There will also be ready-to-use solutions for machine learning based on Hadoop in the foreseeable future. They are based on servers with scalable storage performance and include data science and framework optimization for rapid commissioning. This enables the expansion of existing Hadoop environments for machine learning. For example, the Cloudera Data Science Workbench and the open source unified data analytics engine Apache Spark can be used for fast and secure self-service data collection in the company.

Author:
Fisnik Kraja is Solution Consultant High Performance Computing and Machine Learning at Dell EMC.
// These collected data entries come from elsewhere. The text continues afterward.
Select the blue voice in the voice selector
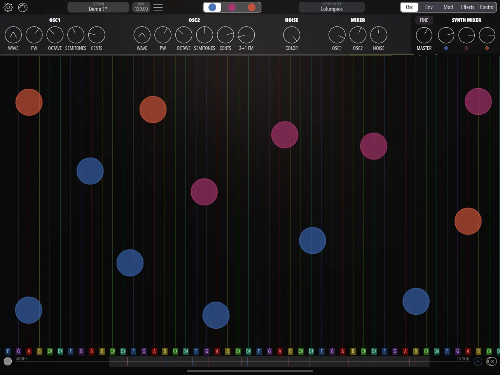The height and width of the screenshot is (375, 500). pos(212,7)
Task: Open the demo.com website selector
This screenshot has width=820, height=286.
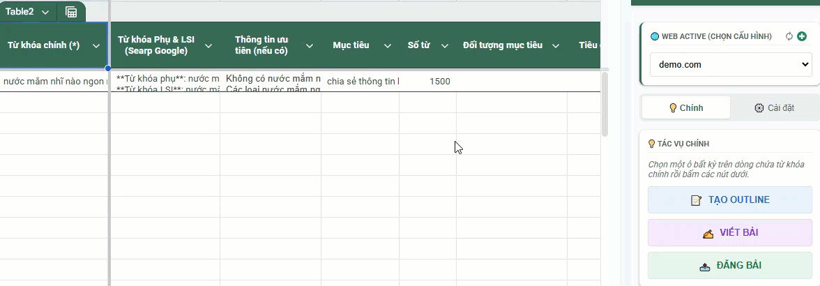Action: (x=730, y=64)
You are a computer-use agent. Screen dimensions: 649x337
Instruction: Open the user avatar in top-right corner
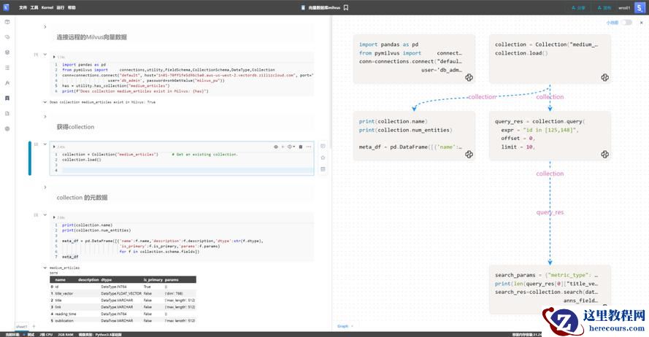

Important tools for deep learning

The following frameworks and libraries can help users build and implement AI solutions:

• BigDL: a distributed deep learning library for Apache Spark that runs on Spark or Hadoop clusters. This is an optimized library with functions that are executed very efficiently on the computer core. The library comes from Intel, so these operations are optimized for operation on Intel CPUs.
• Caffe: a deep learning framework developed by the Berkeley Vision and Learning Center (BVLC); Caffe is suitable for deep learning and image recognition, for example. Developers can get started quickly with existing models.
• Intel MKL-DNN (Math Kernel Library for Deep Learning Networks): an open source performance library for accelerating deep learning frameworks on Intel architectures.
• Intel MLSL (Machine Learning Scaling Library): a library that enables efficient implementation of communication patterns.
• Intel Neon: a Python-based and Intel-optimized deep learning framework for neural networks such as AlexNet, Visual Geometry Group (VGG) and GoogLeNet; Neon works well with Intel MKL (Math Kernel Library). The library offers CPU-optimized implementations and uses the vectorization and parallelization functions of the Intel architecture.
• Nvidia cuBLAS library: a GPU-accelerated implementation of the BLAS (Basic Linear Algebra Subroutines) standard. With the cuBLAS APIs, developers can accelerate their applications by implementing compute-intensive operations on a single GPU or distributing the workload across multiple GPUs.
• Nvidia cuDNN (CUDA Deep Neural Network Library): a GPU-accelerated library for deep neural networks. cuDNN works with deep learning frameworks such as Caffe, Caffe2, Chainer, Keras, Matlab, MxNet, TensorFlow and PyTorch.
• Nvidia NCCL (Collective Communication Library): provides routines optimized for high bandwidth over PCIe and NVLink.
• TensorFlow: a software library for numerical calculation using data flow graphs.